A new law now allows access to birth records to 400,000 adoptees from around the world who were born in Ohio between 1964 and 1996.
Some of those adoptees traveled from 14 states to gather in Columbus Thursday night so they could be among the first to take advantage of the new law on Friday.
For most of the 42 years since she was born in Columbus, Wendy Barkett has wondered about her birth parents, and has spent 25 years looking for them. She now lives in Texas, but wanted to be among the first to get her birth records and find out who they are.
When you don’t know, you don’t know and it’s kinda like this void. And you can make up too many things in your mind and I just want to know the truth.
Most of the adoptees who made the trip to get their records on the first day they could say they want to know their medical histories. Some want to know if they have siblings or other relatives.
Erica Curry VanEe was born in Cincinnati 45 years ago, and is now a consultant and college educator in Grand Rapids, Michigan. She had hired a private investigator to try to find her birth parents before she realized access was closed off.
“I went on and lived my life. I never had any children so for me that biological connection of existence is really kind of the most paramount thing. But at the same time I’ve had to level set my expectations.”
Many came with family members. 47 year old child support caseworker Timothy Komara came from Youngstown, where he was born and adopted and now lives, and brought his two kids.
They had to be here with me, because they’re a part of me and this is a part of me and it’s a part of them.
43 year old robotics engineer Todd Hoeffel, who was born in Toledo, came from Columbia City, Indiana, where he lives with the son he adopted.
“I always had a good life growing up and I got the same bond with my son, but it’s different because I can call up his birth mother and say, ‘Hey, Max wants to come see you.’ Whereas me, it’s always been hidden in the background.”
While it’s certainly not the case for all adoptees, many say they have great adoptive family relationships.
Mike Thayer’s adoptive parents came from Toledo to meet him and his son, who traveled to Columbus from northern Virginia, where Thayer works for an international development organization. And Thayer says they’ve encouraged him to contact his birth parents, even if he isn’t ready to.

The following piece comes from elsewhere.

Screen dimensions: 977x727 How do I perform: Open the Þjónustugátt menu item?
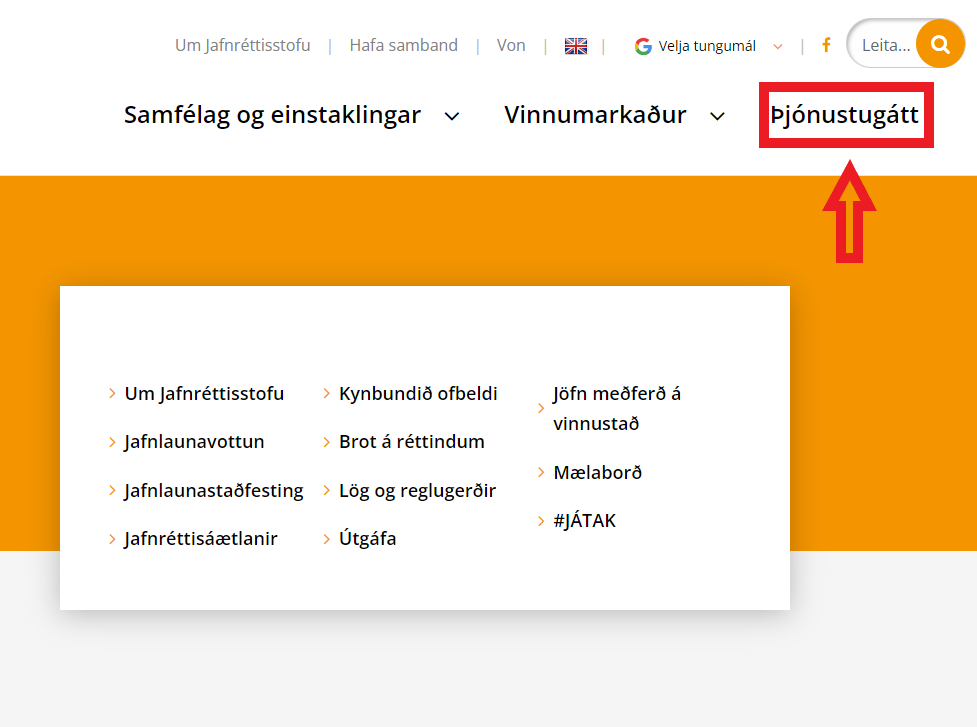click(845, 115)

“…and that they must have gone through a very difficult experience deciding whether to give me up and to see that I had done ok in life that might be very good for them.”
Forty-five-year-old whitewater rafting instructor Joey Ashbridge, who was born in Massillon, is making a documentary about his adoption experience. And he says he wants to find his birth mother – to thank her.
“I did have the greatest mom and dad. (sniffles) I did have the greatest mom and dad ever. And without her giving me up for adoption, I would have never had that chance.”
Betsie Norris heads Adoption Network Cleveland, and has been working for nearly 27 years to see these adoption records opened, saying it’s a civil rights and a social justice issue. She says it’s an emotional decision to get access to the records, and cautions adoptees to seek out support because what may be discovered may not be what was hoped for. And she says she learned something about her family during her fight.
“My father, who was very supportive of my search and very supportive of my legislative efforts came to me and said, ‘I realize that the bill that I initiated in the 1960s was the bill that closed the records to the adoptees.’ Luckily he and I had a great relationship, and I forgave him.”
Norris says her father worked with her to help change the law, because he’d only wanted to close access to the records to the public. But for a half a century, these adoptees – those who are most closely affected by adoption records – haven’t been able to see them. Birth parents of the 400,000 adoptees have had a year to remove their names from the records, Norris says only a few hundred of them did.